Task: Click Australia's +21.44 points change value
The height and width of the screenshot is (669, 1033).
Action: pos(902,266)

= = = = =

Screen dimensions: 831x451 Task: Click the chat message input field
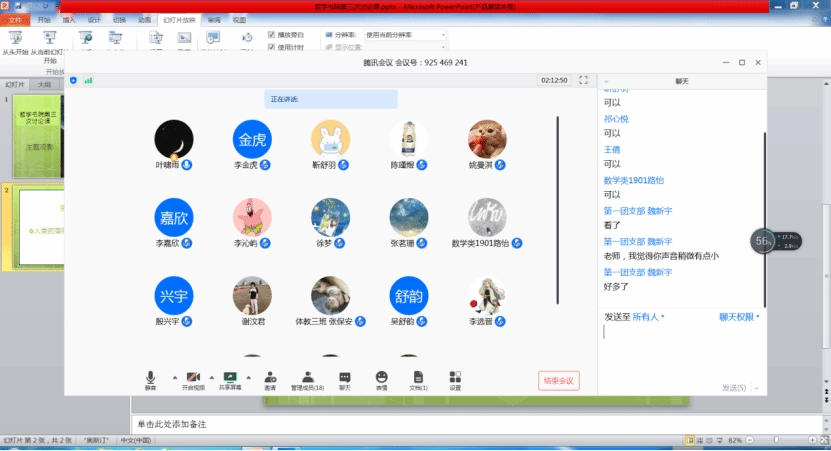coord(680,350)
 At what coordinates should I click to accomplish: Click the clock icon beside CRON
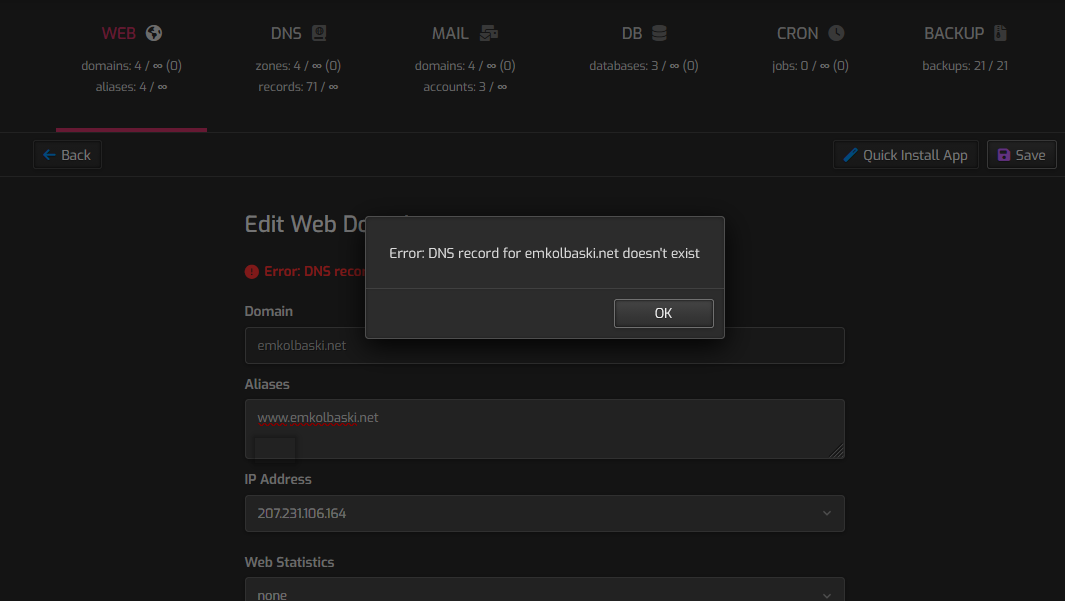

= = = = =

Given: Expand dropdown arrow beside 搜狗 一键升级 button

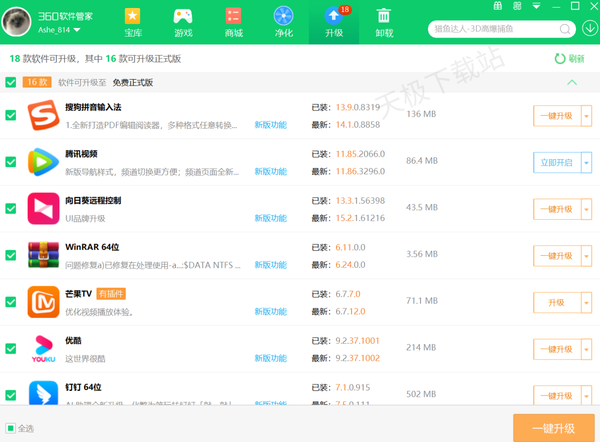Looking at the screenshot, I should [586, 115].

= = = = =

Task brief → Precisely those lines above that run from the line with "Screen dimensions: 831x451" up to and including the line with "At what coordinates" are to be set down, with the pictures omitted.

Exercise response →
Screen dimensions: 831x451 Task: Click the chat message input field
coord(680,350)
 At what coordinates should I click to accomplish: Click the clock icon beside CRON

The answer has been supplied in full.